Vieram dizer ao chefe da milícia que do jeito que estava a situação se agravando podia ser necessário disparar alguns tiros de bacamarte, mas ele não achou conveniente. Porque de espada e de chicote não dera vencimento! 

Chegasse aos ouvidos de dom Pedro I no Rio de Janeiro, notícia de um massacre na vila da Parnaíba, tudo o que fez pela independência, há sete anos, iria por água abaixo. Mais de duzentas pessoas espalhadas até aonde a vista dava batendo um pé de tamanco no outro. Os negros carregadores de água acharam de atear fogo em barris velhos e por isso acabou provocando uma briga. 

Na casa de Simplício Dias as duas negras tempereiras estavam nos fundos trancafiadas e teve quem dissesse ter visto as palmas das mãos delas estavam azuis de tanto levar bolo de palmatória!
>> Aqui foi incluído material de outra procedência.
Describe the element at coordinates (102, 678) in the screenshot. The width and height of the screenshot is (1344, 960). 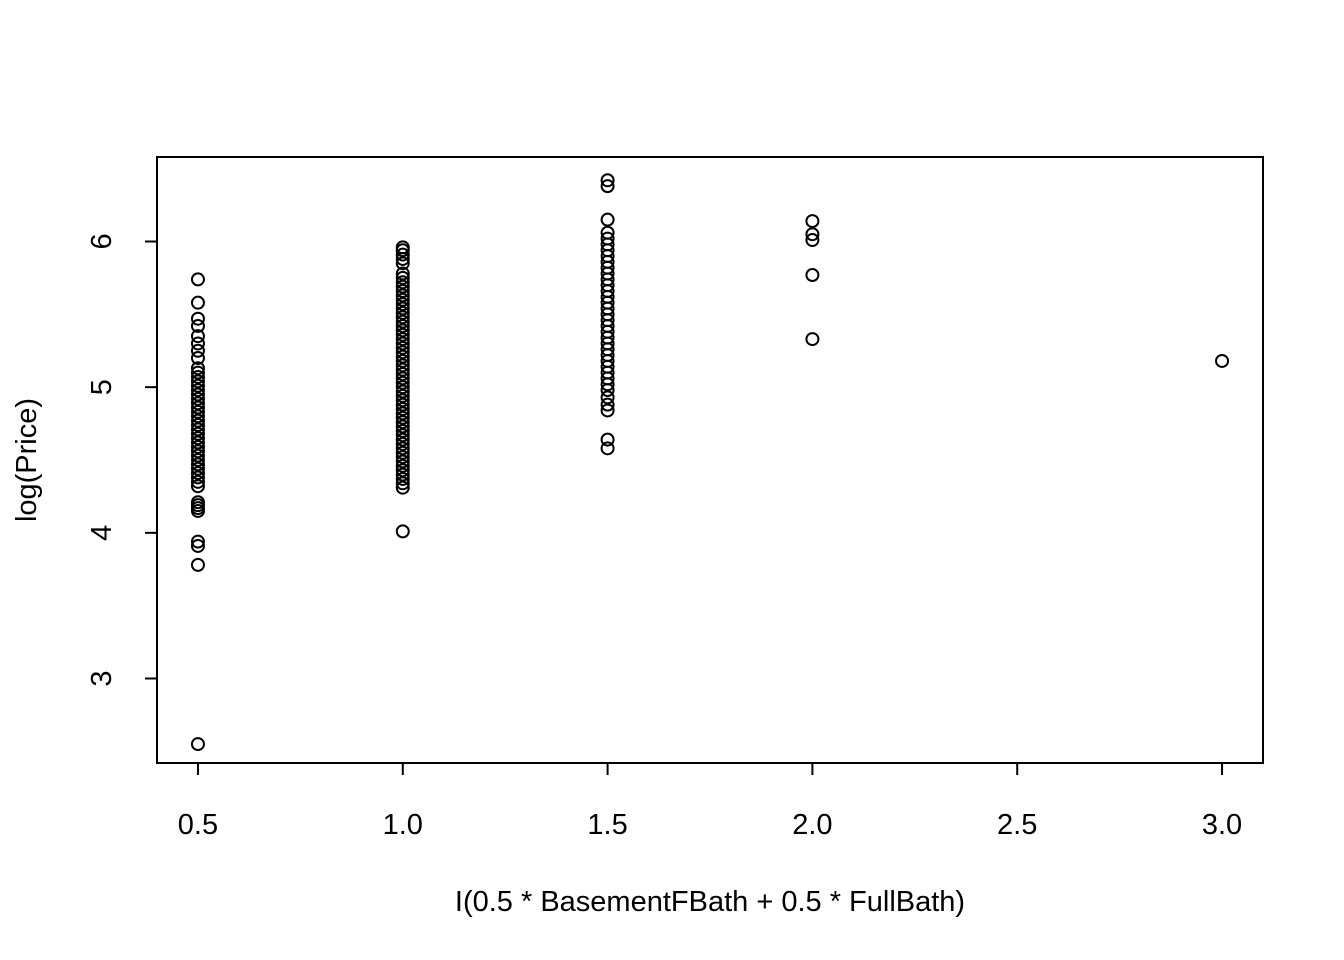
I see `y-tick-label: 3` at that location. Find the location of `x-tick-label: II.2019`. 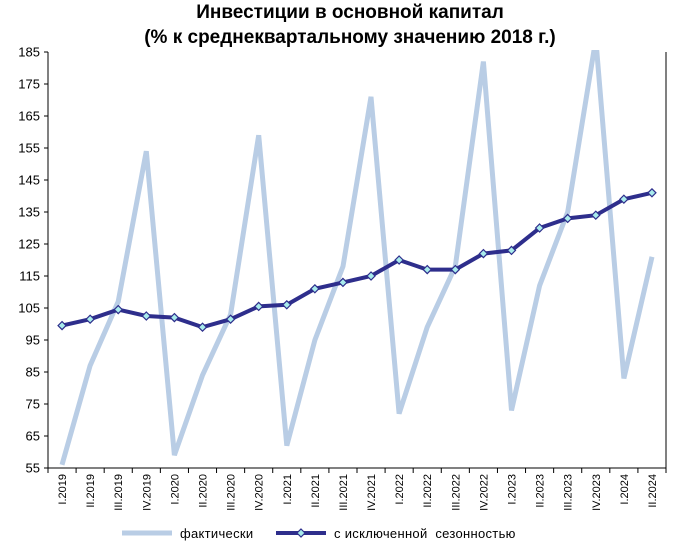

x-tick-label: II.2019 is located at coordinates (91, 491).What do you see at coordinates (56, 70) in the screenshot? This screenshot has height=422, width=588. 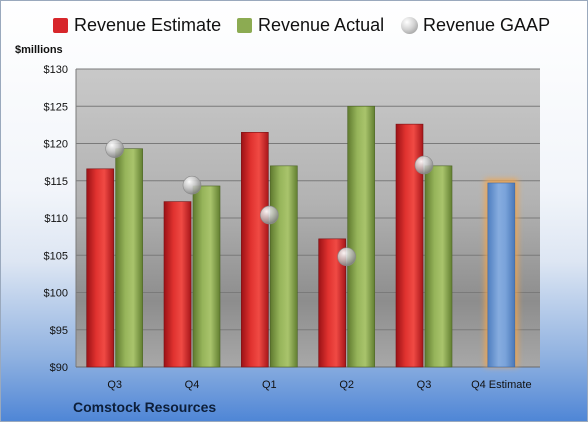 I see `y-tick-label: $130` at bounding box center [56, 70].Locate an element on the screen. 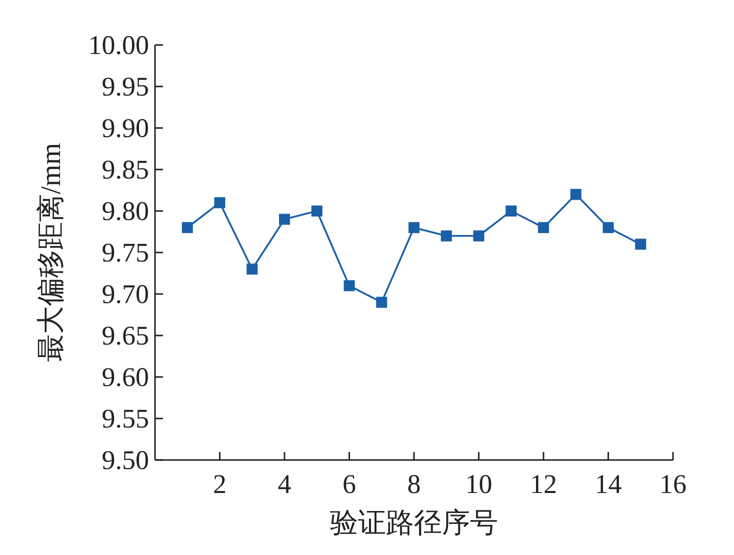 The height and width of the screenshot is (555, 734). y-tick-label: 9.60 is located at coordinates (126, 377).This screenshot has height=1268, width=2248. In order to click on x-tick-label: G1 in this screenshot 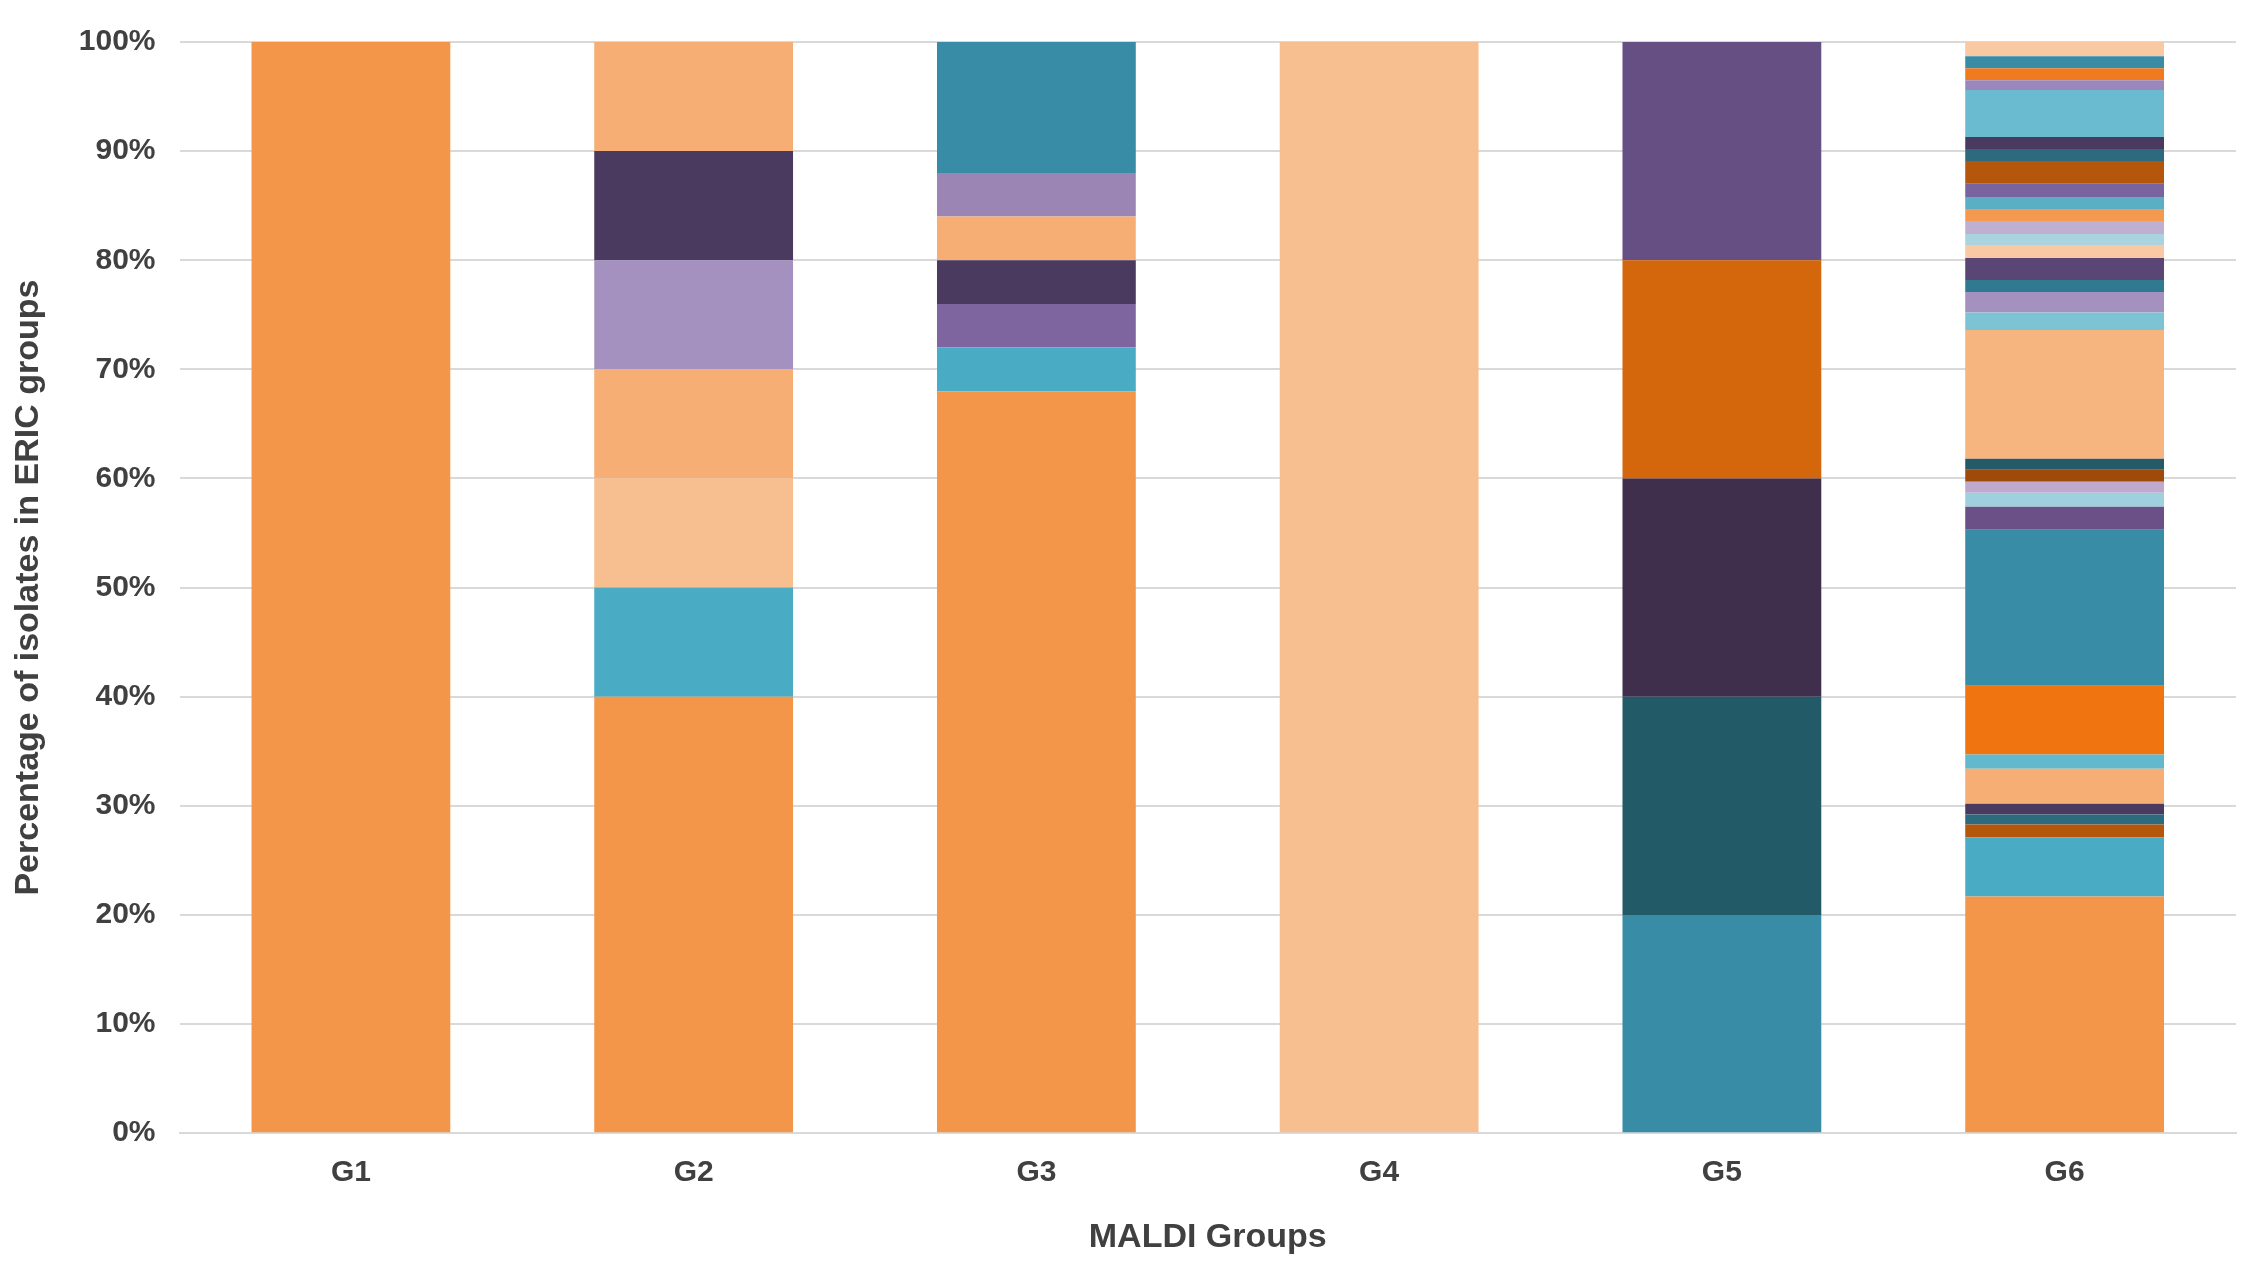, I will do `click(350, 1171)`.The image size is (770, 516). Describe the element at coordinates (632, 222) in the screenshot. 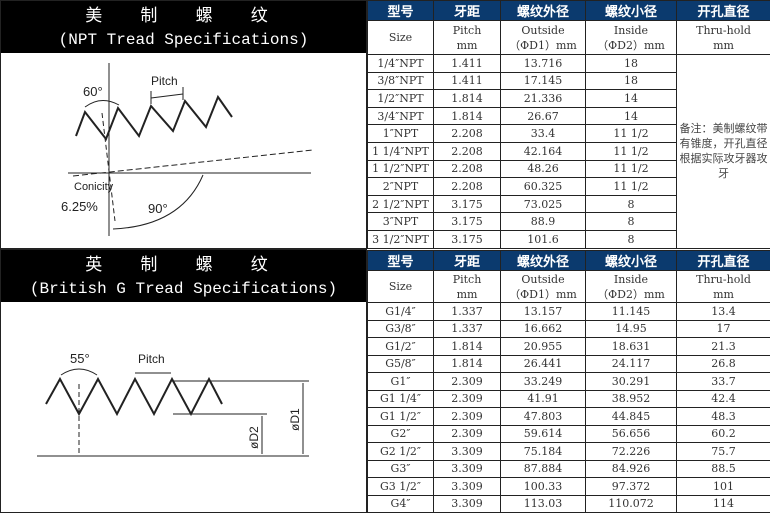

I see `table-cell: 8` at that location.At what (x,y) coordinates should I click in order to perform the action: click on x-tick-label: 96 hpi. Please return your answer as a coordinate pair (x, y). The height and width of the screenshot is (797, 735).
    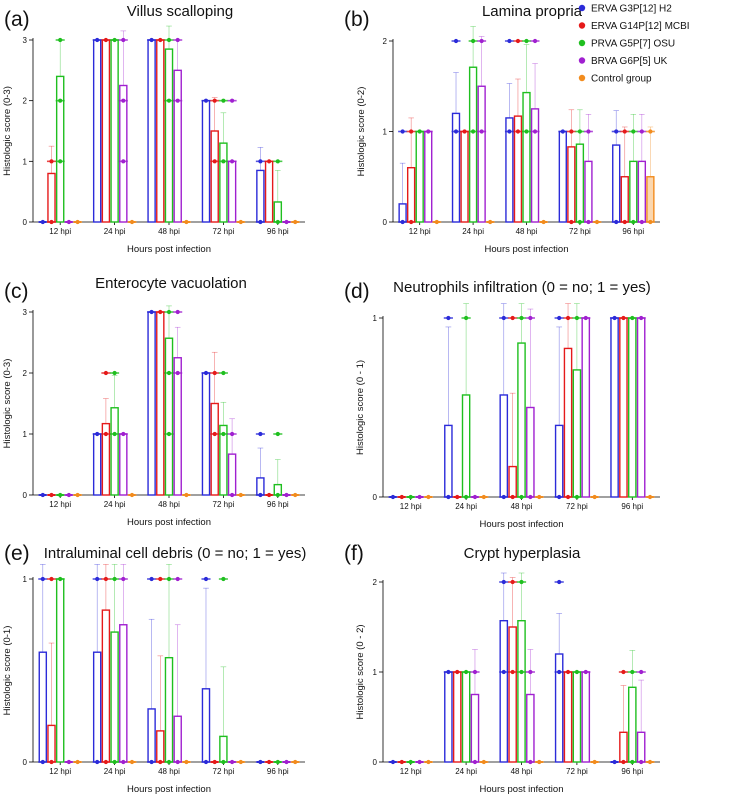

Mas era tudo conversa! Conversa pra aumentar ainda mais a revolta de toda aquela gente. Por volta do meio do dia, quando as canoas vindas do Maranhão voltavam pra casa, sem ter como acabar com aquela revolta, veio de dentro da casa do coronel a ordem de soltar as negras. Mas que nunca mais, enquanto vida Simplício Dias tivesse, queria ser incomodado na hora de descanso com raspada de tamanco em sua calçada!

* Pádua Marques, da Academia Parnaibana de Letras e do Instituto Histórico, Geográfico e Genealógico de Parnaíba, colaborador do O Piagui.